--- Extracted data ---

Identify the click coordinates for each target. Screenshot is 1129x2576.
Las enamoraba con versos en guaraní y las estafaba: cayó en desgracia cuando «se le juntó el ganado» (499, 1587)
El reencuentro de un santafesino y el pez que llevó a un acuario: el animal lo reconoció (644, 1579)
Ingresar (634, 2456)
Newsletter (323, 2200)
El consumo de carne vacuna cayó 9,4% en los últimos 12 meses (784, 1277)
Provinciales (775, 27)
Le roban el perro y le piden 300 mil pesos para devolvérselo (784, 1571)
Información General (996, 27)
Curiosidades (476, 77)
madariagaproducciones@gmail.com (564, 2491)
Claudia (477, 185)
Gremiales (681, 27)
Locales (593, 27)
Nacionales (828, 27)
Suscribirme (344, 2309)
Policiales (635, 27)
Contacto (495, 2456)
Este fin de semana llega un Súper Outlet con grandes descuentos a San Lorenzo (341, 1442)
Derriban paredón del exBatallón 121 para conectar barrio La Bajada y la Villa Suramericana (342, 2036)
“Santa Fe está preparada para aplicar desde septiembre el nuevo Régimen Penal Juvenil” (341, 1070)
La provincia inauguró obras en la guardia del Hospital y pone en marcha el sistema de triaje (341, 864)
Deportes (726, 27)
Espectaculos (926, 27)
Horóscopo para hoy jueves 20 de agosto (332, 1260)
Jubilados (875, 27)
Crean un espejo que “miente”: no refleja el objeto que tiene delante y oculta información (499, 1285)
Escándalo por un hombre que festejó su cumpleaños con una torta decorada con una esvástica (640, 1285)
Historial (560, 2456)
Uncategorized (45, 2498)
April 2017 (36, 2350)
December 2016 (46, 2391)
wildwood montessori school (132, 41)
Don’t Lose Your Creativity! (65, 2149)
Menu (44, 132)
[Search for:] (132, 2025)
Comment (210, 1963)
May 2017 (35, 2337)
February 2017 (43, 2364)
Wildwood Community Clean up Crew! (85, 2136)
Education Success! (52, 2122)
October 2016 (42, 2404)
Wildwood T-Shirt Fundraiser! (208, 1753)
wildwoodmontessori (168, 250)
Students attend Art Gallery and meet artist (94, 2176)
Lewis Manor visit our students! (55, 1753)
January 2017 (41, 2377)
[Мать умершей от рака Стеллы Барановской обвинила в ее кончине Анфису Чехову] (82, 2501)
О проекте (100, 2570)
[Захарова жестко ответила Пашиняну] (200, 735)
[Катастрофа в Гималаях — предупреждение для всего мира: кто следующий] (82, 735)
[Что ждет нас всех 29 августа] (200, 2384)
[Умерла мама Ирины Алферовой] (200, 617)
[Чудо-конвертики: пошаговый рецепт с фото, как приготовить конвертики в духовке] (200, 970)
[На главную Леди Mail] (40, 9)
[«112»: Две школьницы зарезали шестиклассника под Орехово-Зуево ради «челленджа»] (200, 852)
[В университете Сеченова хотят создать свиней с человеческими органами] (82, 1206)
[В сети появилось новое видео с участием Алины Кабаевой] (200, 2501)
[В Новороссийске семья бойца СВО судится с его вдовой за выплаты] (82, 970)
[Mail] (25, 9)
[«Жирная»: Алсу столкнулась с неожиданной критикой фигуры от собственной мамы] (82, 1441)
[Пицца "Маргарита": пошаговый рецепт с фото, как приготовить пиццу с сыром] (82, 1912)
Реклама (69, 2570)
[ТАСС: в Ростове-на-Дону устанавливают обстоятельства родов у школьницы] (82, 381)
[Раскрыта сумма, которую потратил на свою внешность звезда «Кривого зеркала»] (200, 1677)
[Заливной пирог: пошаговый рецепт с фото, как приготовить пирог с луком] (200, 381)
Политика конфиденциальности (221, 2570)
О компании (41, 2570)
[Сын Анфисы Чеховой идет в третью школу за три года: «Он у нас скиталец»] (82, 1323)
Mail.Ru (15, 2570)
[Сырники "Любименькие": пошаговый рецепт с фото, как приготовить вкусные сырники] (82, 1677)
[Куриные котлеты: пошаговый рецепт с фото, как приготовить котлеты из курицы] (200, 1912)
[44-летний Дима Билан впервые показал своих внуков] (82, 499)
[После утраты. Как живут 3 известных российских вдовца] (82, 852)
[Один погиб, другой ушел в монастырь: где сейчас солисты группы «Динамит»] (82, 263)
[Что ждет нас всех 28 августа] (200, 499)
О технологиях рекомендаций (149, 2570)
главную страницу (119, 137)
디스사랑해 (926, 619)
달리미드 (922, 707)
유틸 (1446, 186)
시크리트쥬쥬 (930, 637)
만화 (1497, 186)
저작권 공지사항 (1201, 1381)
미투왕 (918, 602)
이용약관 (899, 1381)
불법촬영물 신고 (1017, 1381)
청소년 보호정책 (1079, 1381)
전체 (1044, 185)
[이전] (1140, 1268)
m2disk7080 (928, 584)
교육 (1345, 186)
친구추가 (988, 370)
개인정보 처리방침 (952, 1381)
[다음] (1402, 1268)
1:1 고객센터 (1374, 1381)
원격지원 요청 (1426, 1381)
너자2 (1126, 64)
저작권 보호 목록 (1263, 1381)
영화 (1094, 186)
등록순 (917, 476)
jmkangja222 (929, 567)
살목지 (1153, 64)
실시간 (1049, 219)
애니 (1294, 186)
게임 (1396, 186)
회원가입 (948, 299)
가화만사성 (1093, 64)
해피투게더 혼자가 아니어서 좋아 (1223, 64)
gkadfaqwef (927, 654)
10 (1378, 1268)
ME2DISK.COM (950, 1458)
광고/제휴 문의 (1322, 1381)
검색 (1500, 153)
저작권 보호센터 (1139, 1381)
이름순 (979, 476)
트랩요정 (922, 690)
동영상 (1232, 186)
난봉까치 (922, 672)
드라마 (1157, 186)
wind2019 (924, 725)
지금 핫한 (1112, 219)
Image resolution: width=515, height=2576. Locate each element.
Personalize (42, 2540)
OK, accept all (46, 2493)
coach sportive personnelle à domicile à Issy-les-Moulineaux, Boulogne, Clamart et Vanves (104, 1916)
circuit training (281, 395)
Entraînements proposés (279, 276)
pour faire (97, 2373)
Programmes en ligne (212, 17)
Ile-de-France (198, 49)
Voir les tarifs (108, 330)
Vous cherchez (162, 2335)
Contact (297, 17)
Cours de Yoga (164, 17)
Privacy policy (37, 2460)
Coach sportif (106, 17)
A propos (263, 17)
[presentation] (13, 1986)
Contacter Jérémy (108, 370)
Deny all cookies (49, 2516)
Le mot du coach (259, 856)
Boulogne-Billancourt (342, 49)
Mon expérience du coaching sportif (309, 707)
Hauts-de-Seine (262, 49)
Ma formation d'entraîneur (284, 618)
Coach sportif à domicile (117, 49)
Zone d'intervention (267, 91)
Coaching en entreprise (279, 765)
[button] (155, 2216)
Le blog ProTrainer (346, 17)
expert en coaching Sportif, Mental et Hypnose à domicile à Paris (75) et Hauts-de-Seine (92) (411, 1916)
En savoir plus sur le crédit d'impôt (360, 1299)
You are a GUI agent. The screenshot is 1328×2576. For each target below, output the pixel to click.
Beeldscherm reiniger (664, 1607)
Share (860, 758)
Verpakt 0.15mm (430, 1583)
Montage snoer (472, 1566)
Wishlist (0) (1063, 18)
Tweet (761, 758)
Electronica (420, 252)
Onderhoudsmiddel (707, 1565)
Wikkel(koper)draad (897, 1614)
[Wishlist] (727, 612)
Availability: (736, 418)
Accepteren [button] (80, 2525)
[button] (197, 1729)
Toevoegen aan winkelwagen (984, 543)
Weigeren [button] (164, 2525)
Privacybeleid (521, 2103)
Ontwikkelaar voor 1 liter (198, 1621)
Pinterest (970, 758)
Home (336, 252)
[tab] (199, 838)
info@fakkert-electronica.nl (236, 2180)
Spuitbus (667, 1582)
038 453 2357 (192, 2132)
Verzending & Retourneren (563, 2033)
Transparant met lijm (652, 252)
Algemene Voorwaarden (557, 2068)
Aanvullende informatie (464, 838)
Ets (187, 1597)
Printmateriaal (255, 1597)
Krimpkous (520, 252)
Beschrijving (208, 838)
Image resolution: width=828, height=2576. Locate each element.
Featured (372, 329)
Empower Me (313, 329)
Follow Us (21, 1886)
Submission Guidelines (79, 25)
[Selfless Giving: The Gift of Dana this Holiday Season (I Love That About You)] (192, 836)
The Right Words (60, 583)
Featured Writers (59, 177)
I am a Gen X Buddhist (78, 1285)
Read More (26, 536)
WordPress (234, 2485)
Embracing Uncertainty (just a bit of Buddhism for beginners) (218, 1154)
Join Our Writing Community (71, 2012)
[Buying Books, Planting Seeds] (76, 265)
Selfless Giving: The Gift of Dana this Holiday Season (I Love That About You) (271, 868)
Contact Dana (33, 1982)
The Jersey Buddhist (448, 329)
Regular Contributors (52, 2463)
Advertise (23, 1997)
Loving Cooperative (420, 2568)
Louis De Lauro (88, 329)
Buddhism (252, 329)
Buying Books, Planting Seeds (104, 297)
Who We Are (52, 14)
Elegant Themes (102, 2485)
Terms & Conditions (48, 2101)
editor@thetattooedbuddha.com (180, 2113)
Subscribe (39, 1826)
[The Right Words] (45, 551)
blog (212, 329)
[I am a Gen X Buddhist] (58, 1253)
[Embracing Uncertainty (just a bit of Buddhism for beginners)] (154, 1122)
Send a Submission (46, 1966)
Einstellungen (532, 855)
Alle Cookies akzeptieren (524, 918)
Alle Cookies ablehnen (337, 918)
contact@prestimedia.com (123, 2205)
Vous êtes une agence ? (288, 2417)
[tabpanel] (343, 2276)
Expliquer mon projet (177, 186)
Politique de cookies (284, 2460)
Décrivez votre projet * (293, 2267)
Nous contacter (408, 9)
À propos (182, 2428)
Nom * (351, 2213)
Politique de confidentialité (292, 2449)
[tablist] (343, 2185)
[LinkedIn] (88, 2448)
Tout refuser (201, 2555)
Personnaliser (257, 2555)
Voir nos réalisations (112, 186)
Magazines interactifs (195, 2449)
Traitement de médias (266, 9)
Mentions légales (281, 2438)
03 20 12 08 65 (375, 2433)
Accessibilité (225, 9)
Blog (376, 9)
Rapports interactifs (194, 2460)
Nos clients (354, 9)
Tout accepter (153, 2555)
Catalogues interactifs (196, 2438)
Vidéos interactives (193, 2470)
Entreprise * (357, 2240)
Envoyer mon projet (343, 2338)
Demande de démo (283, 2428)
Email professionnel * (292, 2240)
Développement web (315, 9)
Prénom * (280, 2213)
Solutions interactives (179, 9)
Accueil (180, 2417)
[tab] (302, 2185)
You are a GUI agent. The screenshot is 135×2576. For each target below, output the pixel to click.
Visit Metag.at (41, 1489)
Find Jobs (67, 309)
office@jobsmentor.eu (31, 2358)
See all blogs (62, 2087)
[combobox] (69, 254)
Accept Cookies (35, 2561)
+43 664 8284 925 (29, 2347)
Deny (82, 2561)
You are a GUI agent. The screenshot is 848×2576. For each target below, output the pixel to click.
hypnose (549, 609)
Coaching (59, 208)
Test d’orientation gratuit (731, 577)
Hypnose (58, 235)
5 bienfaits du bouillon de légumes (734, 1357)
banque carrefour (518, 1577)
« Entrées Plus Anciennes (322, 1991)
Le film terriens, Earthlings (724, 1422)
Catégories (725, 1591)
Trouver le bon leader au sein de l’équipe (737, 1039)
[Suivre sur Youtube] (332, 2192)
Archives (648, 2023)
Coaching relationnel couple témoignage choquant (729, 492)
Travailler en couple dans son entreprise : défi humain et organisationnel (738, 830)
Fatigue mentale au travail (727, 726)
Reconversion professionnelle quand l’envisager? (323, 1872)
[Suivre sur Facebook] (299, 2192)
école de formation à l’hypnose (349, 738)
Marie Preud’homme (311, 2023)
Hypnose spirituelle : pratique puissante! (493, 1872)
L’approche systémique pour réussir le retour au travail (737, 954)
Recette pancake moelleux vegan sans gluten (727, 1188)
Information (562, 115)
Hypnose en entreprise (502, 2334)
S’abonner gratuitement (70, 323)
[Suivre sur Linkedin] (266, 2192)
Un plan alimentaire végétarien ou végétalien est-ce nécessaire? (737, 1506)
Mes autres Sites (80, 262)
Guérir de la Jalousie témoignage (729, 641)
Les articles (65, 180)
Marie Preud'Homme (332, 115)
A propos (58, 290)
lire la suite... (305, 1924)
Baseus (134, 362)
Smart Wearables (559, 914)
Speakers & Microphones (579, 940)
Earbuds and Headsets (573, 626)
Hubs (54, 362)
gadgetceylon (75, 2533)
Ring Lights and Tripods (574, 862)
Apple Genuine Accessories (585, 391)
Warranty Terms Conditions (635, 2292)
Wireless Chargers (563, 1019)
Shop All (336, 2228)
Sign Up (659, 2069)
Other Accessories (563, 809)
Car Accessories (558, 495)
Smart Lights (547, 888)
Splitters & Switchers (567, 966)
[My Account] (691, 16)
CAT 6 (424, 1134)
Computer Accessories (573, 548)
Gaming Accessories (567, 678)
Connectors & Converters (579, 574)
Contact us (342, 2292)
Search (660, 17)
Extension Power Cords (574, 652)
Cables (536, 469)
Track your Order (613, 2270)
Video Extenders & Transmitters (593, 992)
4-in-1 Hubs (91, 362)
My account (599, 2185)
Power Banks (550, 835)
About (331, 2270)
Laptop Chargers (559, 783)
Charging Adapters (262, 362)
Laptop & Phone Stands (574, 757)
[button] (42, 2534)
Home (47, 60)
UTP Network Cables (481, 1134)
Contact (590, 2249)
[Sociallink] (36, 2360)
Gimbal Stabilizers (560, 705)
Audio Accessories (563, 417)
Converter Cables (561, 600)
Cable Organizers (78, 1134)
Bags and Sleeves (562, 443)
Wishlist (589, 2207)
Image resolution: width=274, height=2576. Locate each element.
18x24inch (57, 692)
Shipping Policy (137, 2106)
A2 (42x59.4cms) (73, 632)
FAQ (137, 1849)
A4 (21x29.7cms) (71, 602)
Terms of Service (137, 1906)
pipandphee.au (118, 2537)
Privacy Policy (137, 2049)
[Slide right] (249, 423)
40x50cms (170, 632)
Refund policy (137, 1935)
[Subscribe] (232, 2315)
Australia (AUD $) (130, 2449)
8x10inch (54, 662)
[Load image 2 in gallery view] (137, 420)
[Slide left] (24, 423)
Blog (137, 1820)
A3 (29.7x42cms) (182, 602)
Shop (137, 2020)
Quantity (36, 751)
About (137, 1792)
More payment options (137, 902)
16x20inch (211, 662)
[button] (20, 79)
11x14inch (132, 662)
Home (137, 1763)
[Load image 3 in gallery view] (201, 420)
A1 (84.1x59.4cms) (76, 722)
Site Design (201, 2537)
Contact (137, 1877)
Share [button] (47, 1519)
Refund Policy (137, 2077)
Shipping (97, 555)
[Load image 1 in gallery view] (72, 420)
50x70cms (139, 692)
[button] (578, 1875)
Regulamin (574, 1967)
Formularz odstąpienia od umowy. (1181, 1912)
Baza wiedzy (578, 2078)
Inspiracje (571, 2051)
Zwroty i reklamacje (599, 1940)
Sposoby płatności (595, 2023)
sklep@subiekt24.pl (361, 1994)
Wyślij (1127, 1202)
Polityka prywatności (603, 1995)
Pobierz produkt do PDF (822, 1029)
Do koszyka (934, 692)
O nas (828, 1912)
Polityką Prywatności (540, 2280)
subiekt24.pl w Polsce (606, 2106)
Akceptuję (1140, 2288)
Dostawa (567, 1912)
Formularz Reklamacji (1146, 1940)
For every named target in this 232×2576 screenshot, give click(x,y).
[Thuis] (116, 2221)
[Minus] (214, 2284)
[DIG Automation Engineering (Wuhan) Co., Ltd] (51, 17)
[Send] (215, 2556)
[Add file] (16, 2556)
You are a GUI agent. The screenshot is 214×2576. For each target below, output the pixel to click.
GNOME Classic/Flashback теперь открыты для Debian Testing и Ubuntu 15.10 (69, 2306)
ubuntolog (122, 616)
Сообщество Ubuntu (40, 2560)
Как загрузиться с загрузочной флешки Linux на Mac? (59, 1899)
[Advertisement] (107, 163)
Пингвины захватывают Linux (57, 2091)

---

Search the records above for the string "Seeds" and copy each line that holds it.

• _Answer_
[Buying Books, Planting Seeds] (76, 265)
Buying Books, Planting Seeds (104, 297)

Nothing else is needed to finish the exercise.